The US DOJ May Soon Pry Into People’s Browsing Data Without Warrant

Written by Bill Toulas
Last updated September 25, 2021

The “Patriot Act” is about to be renewed, and privacy advocates worry about a recently introduced “Section 215,” which would enable to U.S. Department of Justice (DOJ) to acquire and analyze people’s browsing activity without having to secure a warrant. This new provision was brought to the table by Senator Mitch McConnell, and the amendment will soon be offered for voting. If voted for, the provision will enable Attorney General Bill Barr to retrieve the internet browsing history of individuals or entities, by simply claiming that this is related to an ongoing investigation. No proof of this will have to be produced, and no warrants will have to be secured.

This practically means that anyone from low-income citizens up to high-ranking organization executives will be subject to Barr’s - and by extension, the government’s - scrutiny. This includes opposing politicians, journalists, activists, advocates of any kind, leaders of minorities, and anyone else. As expected, this amendment raises great concern to those who have been following the developments, including other Senators. For example, Senator Ron Wyden has stated the following in relation to the new section:

“Together, EARN It and Mitch McConnell’s Patriot Act amendments would give the most corrupt attorney general of our lifetime unprecedented ability to pry into everything Americans do and say online. It would be an unconscionable mistake for Democrats to hand Donald Trump and Attorney General Barr these sprawling powers, especially during the COVID-19 crisis, when Americans are spending more and more time on our devices.”

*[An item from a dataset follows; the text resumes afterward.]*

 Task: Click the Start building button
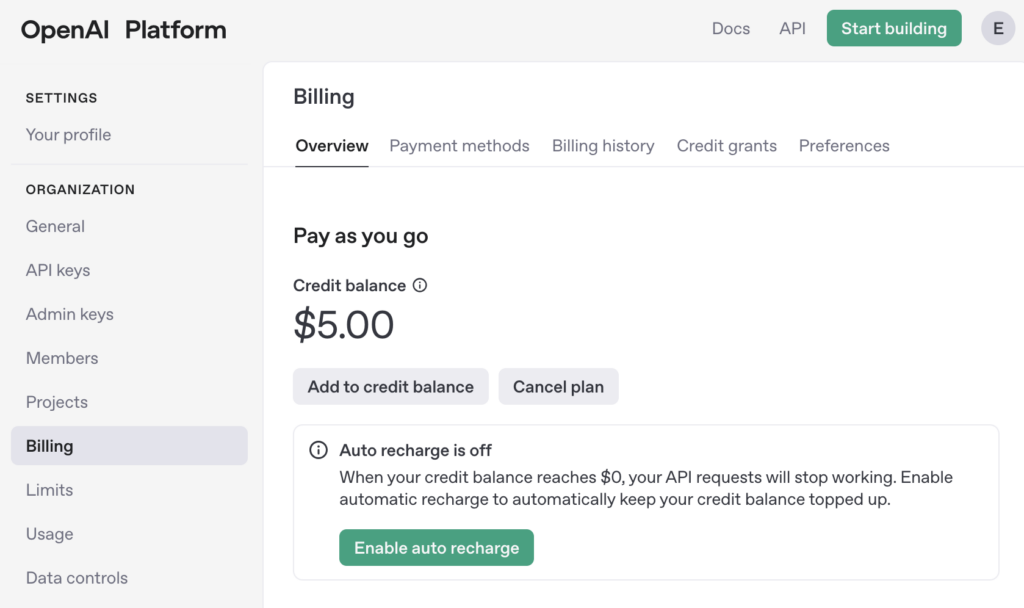click(x=894, y=28)

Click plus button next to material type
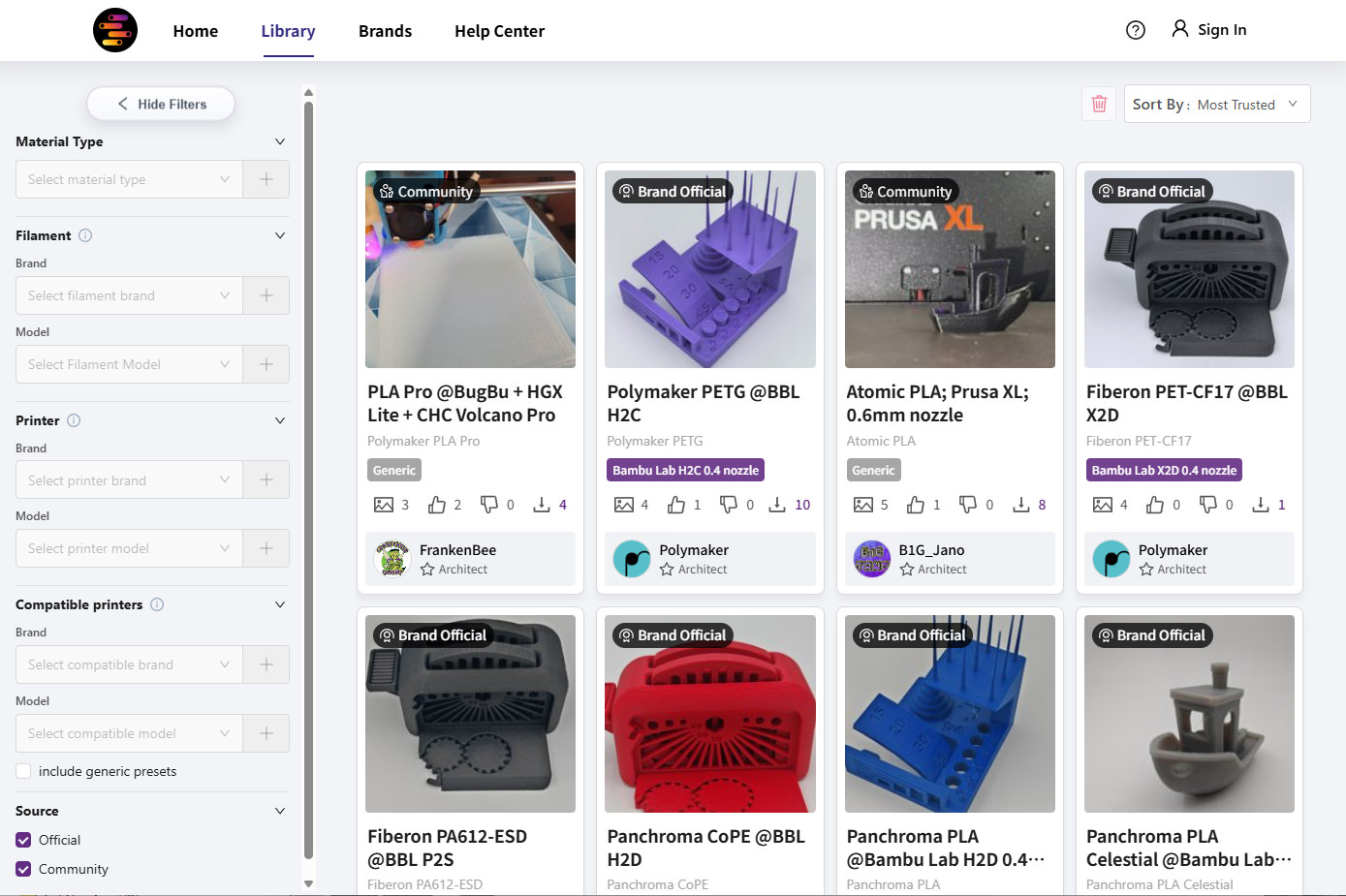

The ongoing COVID-19 pandemic has the public’s attention fixed on other matters, so maybe the existing government saw a chance to pass laws that would otherwise meet social resistance and street rallies. These are out of the question right now, so passing or having the amendment rejected will be a case to be decided among the Senate voters. A Republican politician introduced the amendment, and the Senate consists of 53 Republicans, 45 Democrats, and two independents. That said, the chances of the proposal being voted for are higher.

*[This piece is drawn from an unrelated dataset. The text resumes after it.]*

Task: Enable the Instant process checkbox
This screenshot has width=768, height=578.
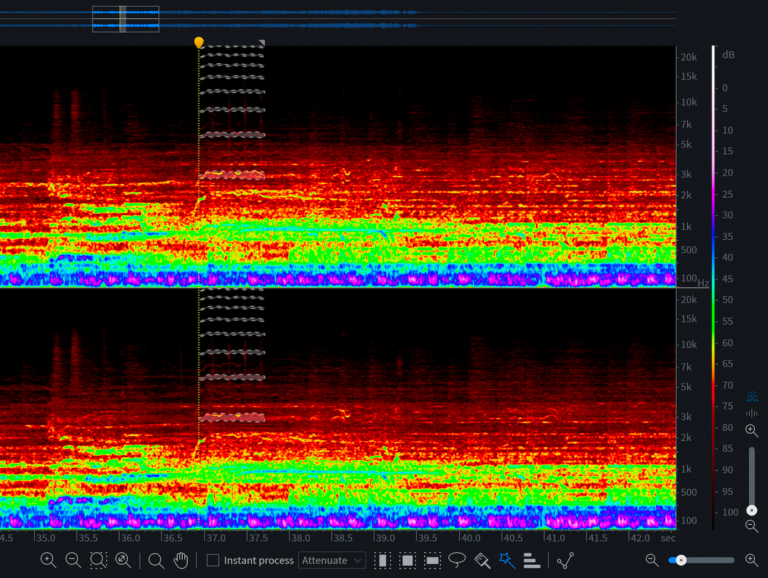Action: 213,561
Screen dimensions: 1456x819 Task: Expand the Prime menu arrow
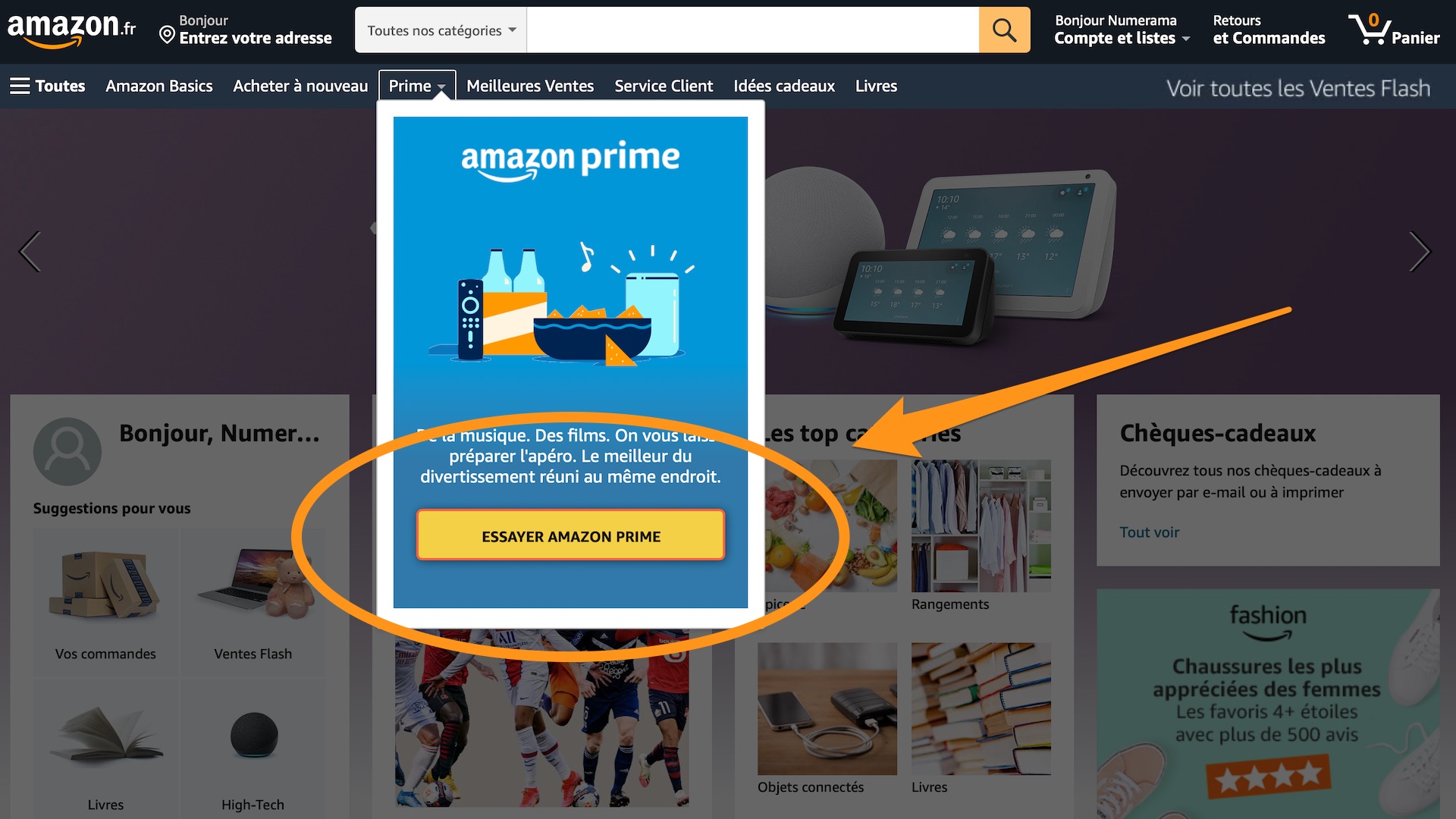tap(441, 88)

The FBI (Federal Bureau of Investigation), which operates under the jurisdiction of the U.S. DOJ, has had its unlawful practices recently exposed by its very own transparency report. In it, the FBI presented a large number of communication backdoor searches that it conducted without obtaining a warrant for doing so. There are many instances of warrant requirement violations, compliance incident reports, and all of that even comes after the Section 702 data bashing. Having the law amended to make all of this legal will just silence any voices that protest these practices, so there will be no complaints about breaking any laws.